* START Text shown *

I initially thought that it might be an end seal that had gone, but that's not really consistent with total destruction of the carbon fibre along its entire length. It starts to sound like the carbon fibre tube just failed in the middle, not just at one end.
I remember a lecture, years ago, talking about the problems with carbon fibre, and how it took the aircraft industry a while to perfect it because it kept on developing fatigue cracks. They used aircraft technology on the sub, but the thing is that the pressures on an aircraft or spacecraft are absolutely nothing compared to a deep sea trench. What's a few bars compared to four hundred? They needed to carry out very extensive testing, and by all accounts they didn't. The CEO just pig-headedly assumed everything was fine. The dangers of making assumptions in science.
 
I remember a lecture, years ago, talking about the problems with carbon fibre, and how it took the aircraft industry a while to perfect it because it kept on developing fatigue cracks. They used aircraft technology on the sub, but the thing is that the pressures on an aircraft or spacecraft are absolutely nothing compared to a deep sea trench. What's a few bars compared to four hundred?

Not even that much - the cabin differential of the 787 is only about 9 psi, barely 2/3 of a bar of pressure, and this is more than older aluminium fuselages to provide a lower cabin altitude and a nicer environment for the passengers.

It does have to do it for thousands of cycles though, as the Hawaiian 737 convertible found to its cost…
 
Have they ceased recovering wreckage - maybe smaller carbon fibre samples were inside containers which the video'ers/by-standers did not consider important.
 
I have no idea how they are going to remotely figure out the exact failure mode..

The problem with the CF Hull is if anything fails, the window, the joint to the titanium end rings, the general structure of the CF cylinder.. it'll probably just instantly shatter the CF and you lose all pertinent information.

* END Text shown *
* START Dataset excerpt *

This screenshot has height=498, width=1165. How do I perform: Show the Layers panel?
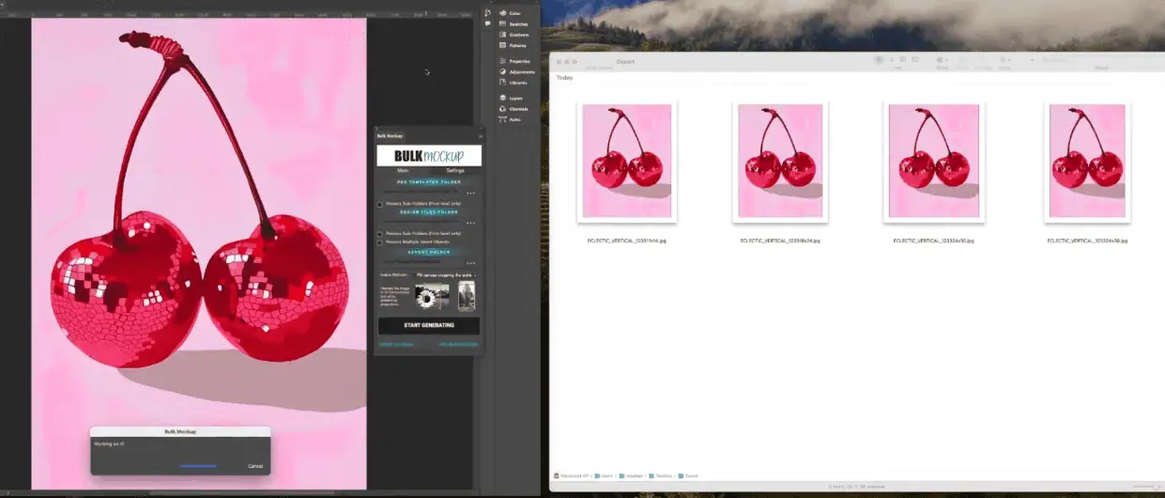[515, 98]
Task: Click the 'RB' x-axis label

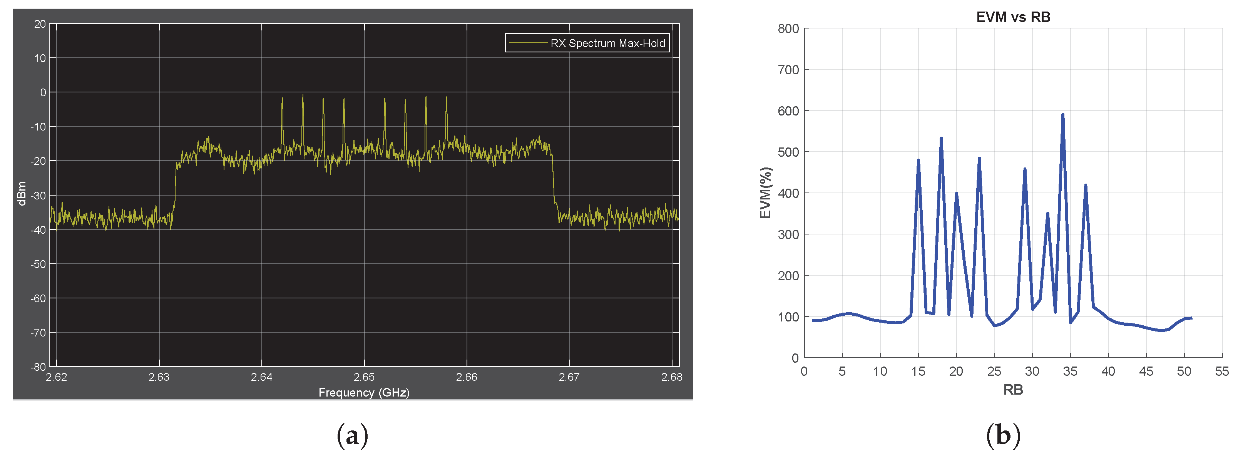Action: coord(1013,390)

* END Dataset excerpt *

◆ What is asked ◆
A: According to the submarine hull discussion, what is the cabin pressure differential of the 787?
B: Summarize the submarine hull discussion in two sentences.
C: Translate this sentence from the submarine hull discussion into Spanish: "They needed to carry out very extensive testing, and by all accounts they didn't."

◆ Task-by-task solutions ◆
A: About 9 psi, barely 2/3 of a bar.

B: Commenters suspect the sub's carbon fiber tube failed in the middle rather than at an end seal, noting that aircraft face pressures far below those of a deep sea trench and that, by all accounts, the extensive testing needed wasn't done. They doubt the exact failure mode can be determined remotely, since almost any failure would likely shatter the carbon fiber and destroy the pertinent information.

C: Necesitaban llevar a cabo pruebas muy exhaustivas y, según todos los indicios, no lo hicieron.